Problem details.
Beginning with the line where "Image resolution: width=422" appears, set down each line exactly until the records below end, and omit the pictures.

══ Data supplied ══

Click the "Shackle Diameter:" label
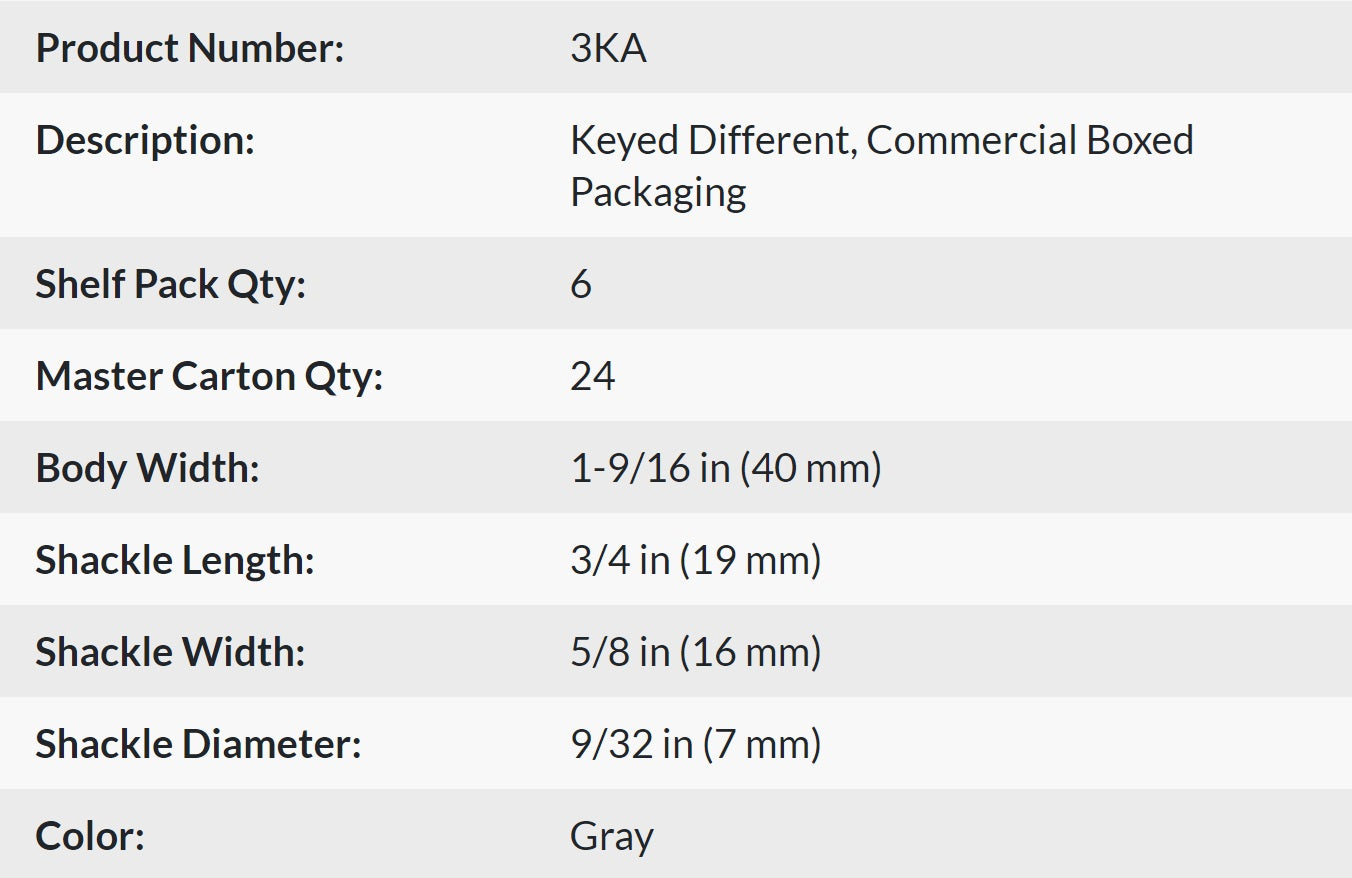 [198, 744]
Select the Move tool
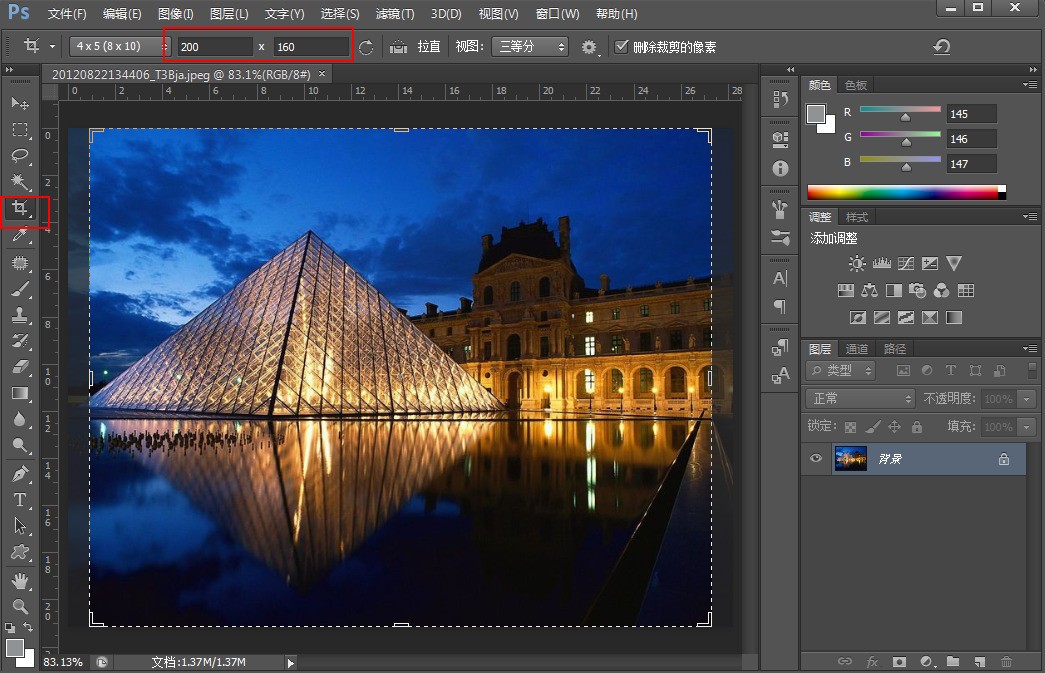1045x673 pixels. tap(19, 103)
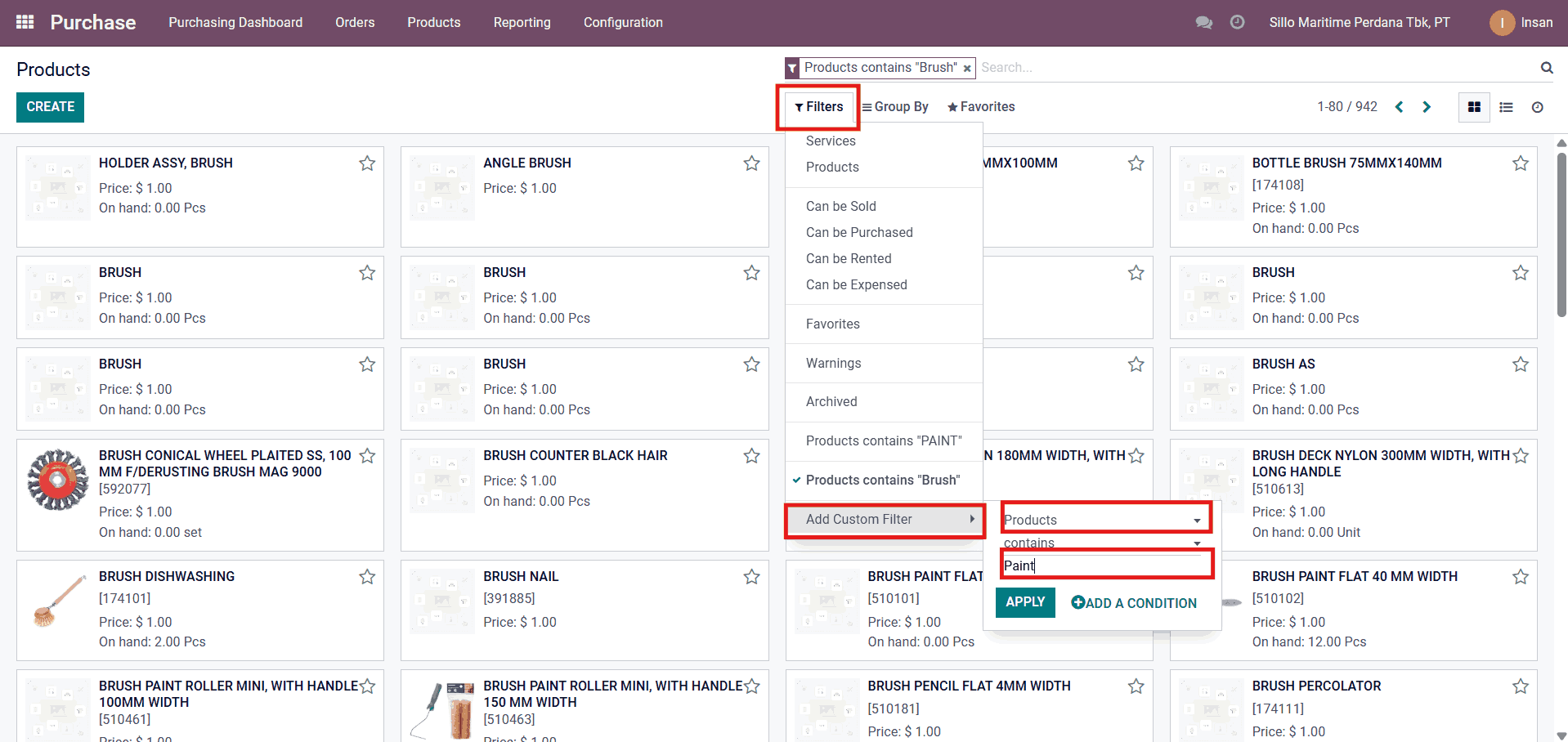Open the Reporting menu
Viewport: 1568px width, 742px height.
point(522,23)
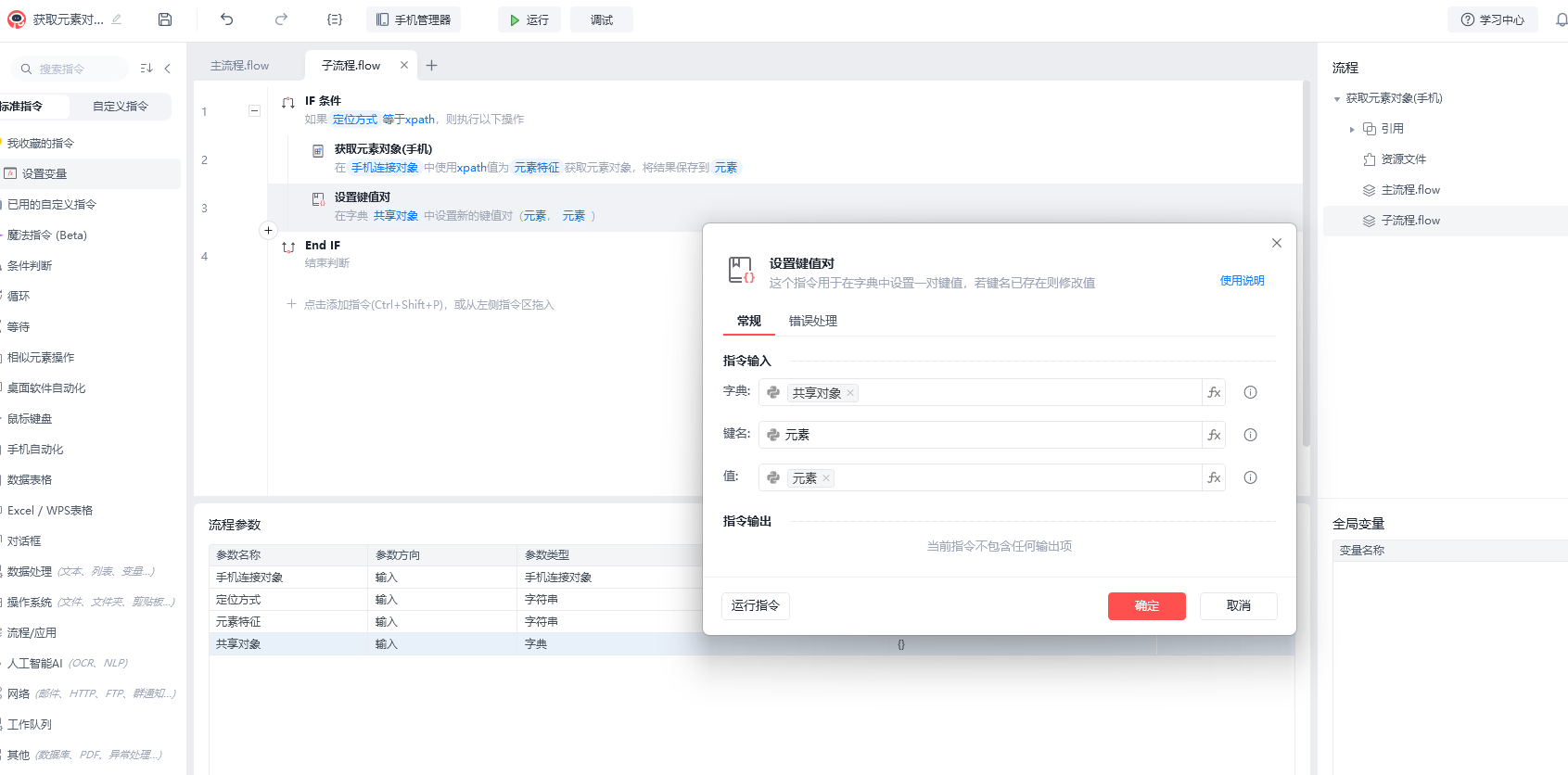Click the fx button beside 字典 field

(x=1214, y=392)
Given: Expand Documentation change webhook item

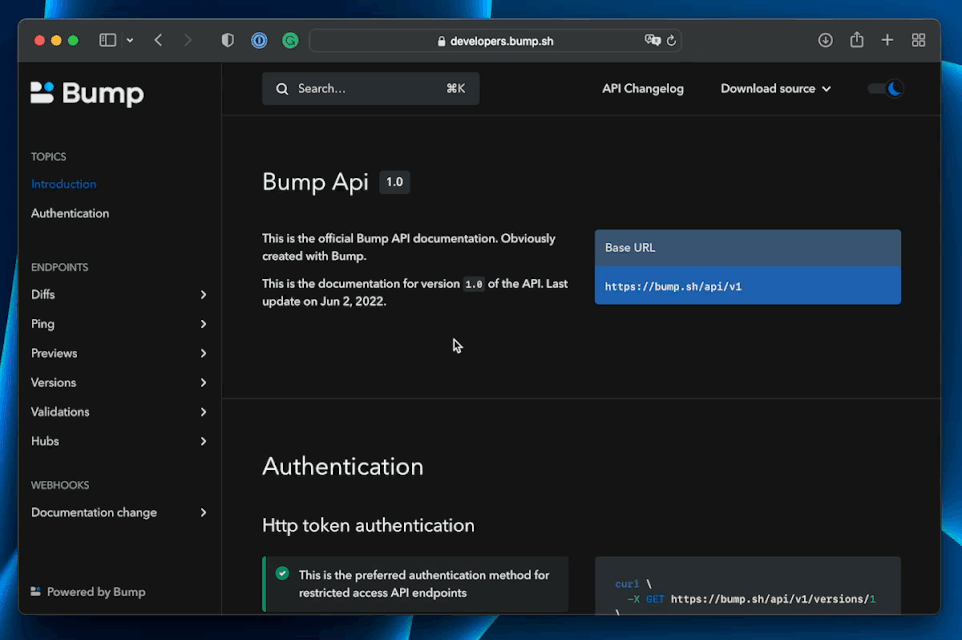Looking at the screenshot, I should (119, 513).
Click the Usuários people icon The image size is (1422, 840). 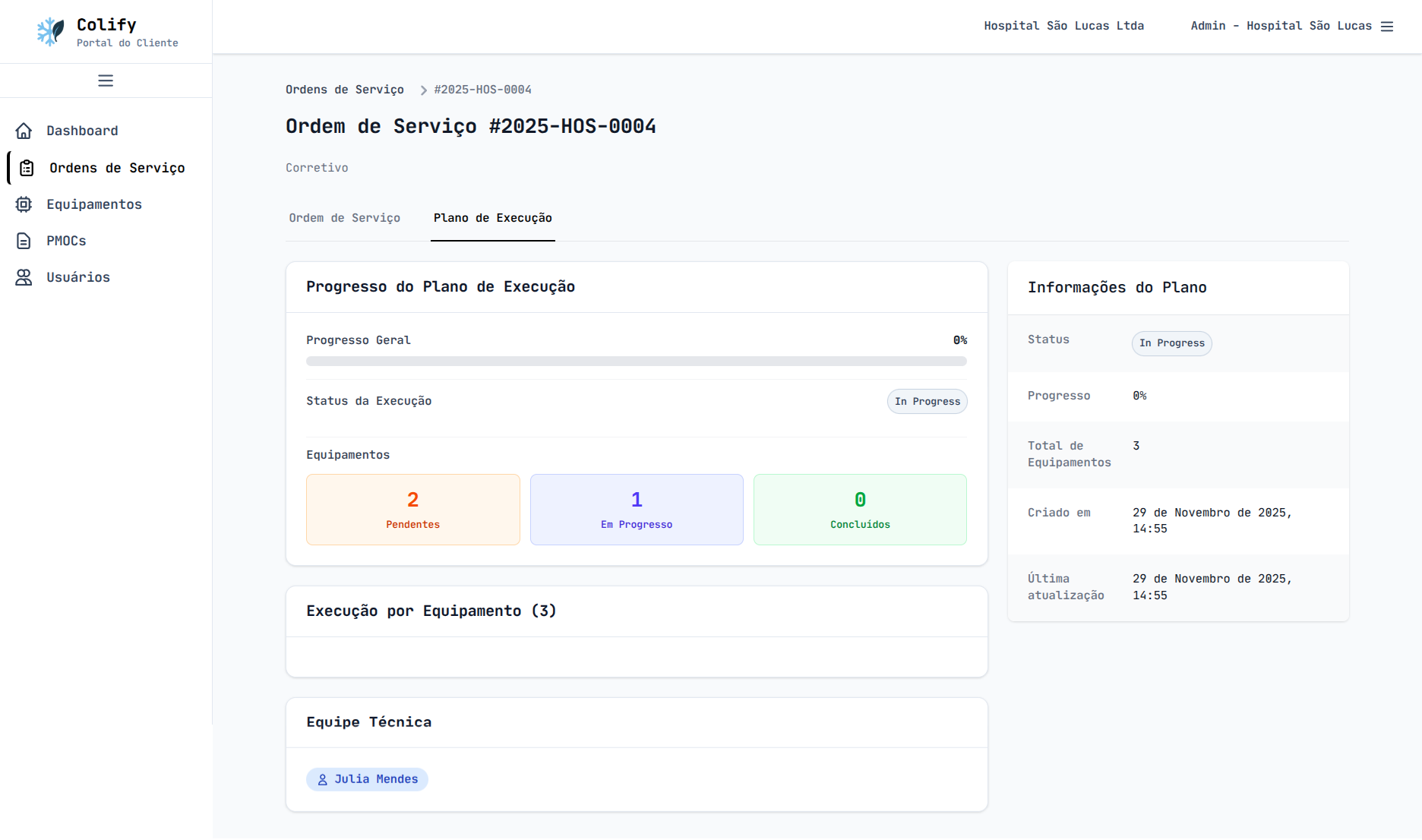[24, 277]
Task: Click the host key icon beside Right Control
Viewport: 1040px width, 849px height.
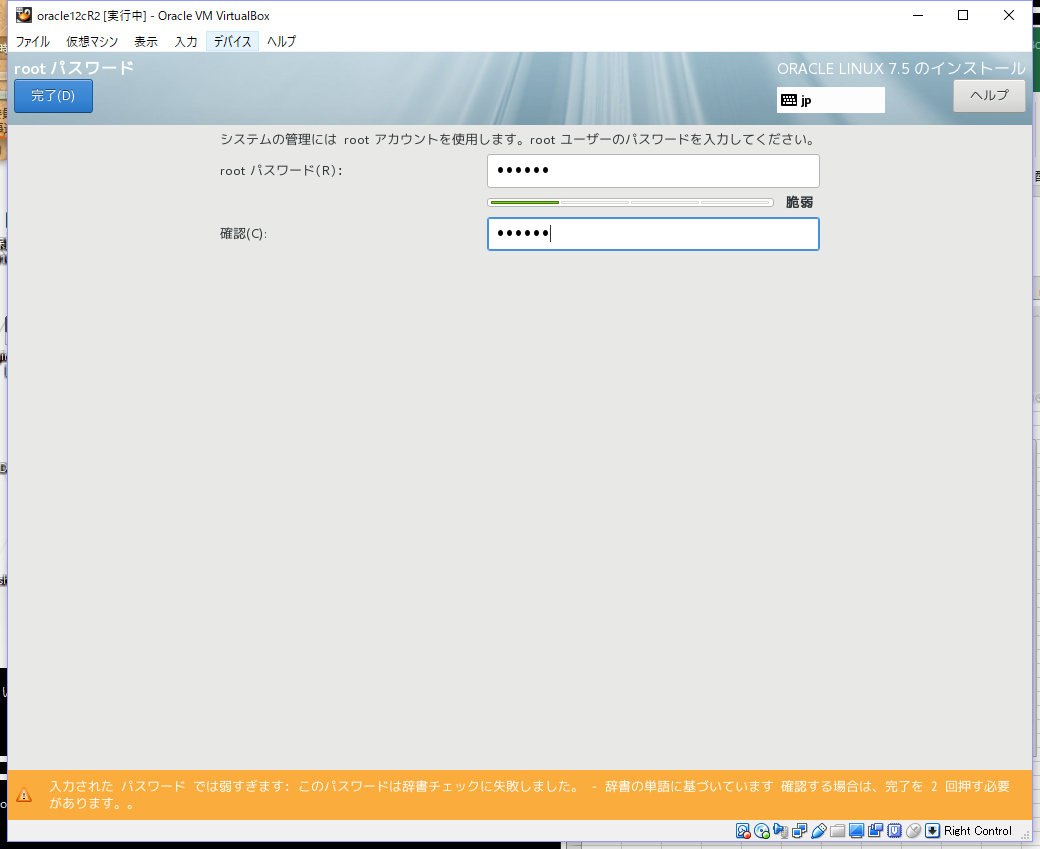Action: [932, 831]
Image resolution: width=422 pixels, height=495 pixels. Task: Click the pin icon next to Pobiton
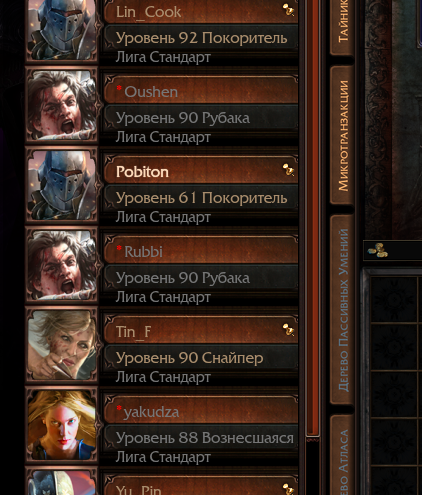click(288, 170)
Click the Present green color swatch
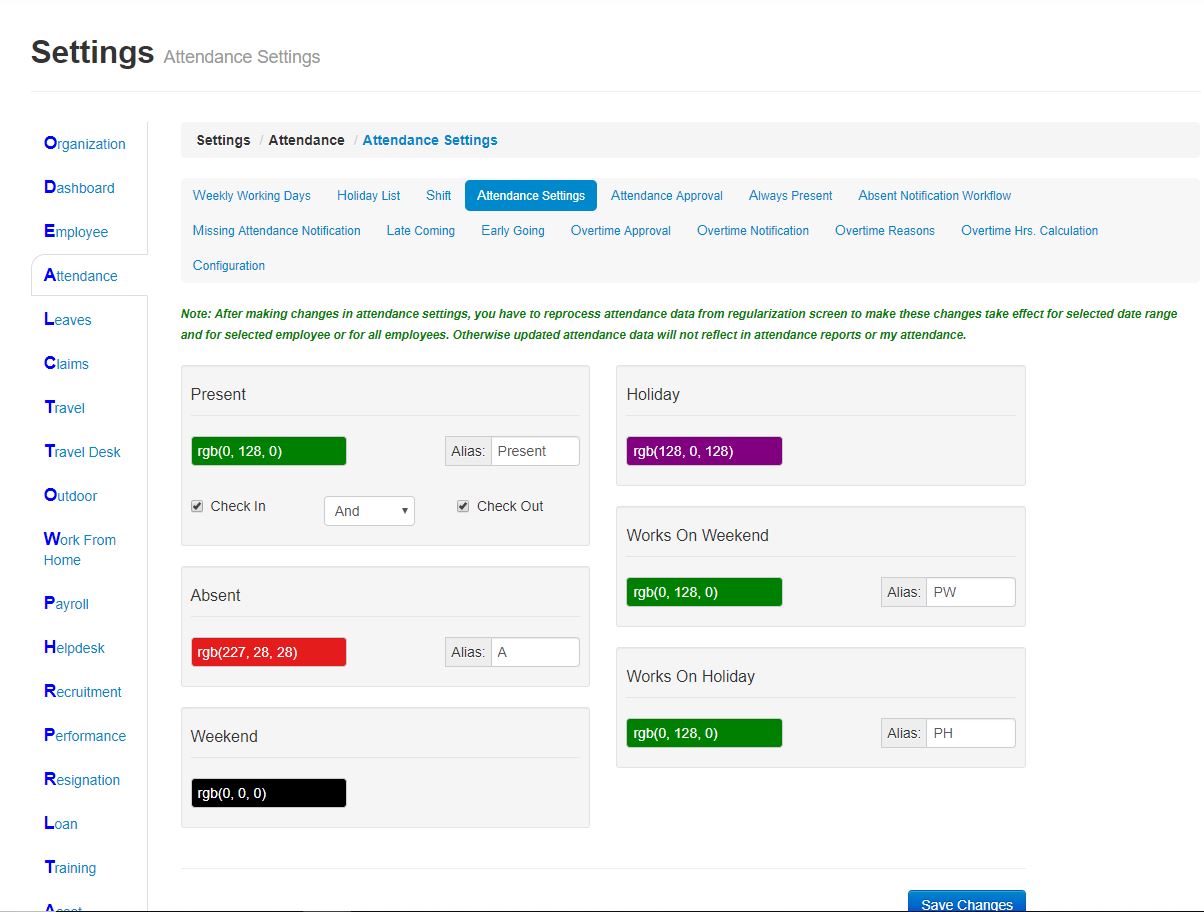 tap(269, 451)
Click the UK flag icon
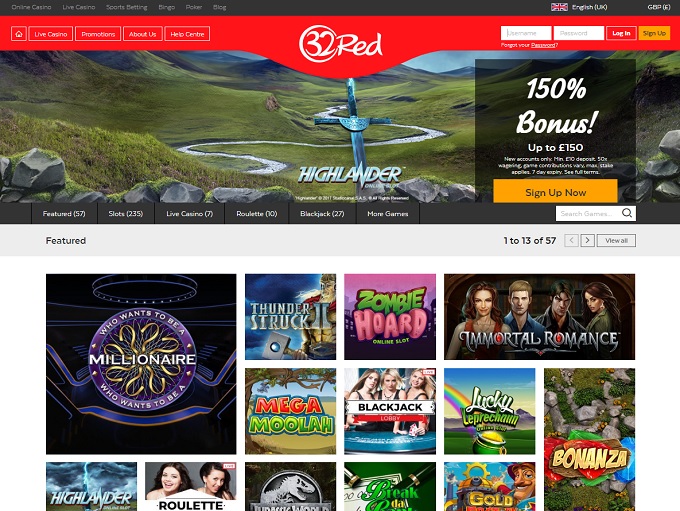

═══

Solution for this exercise.
Image resolution: width=422 pixels, height=495 pixels. Task: Click the pin icon next to Pobiton
click(288, 170)
Click the Present green color swatch
 tap(269, 451)
Click the UK flag icon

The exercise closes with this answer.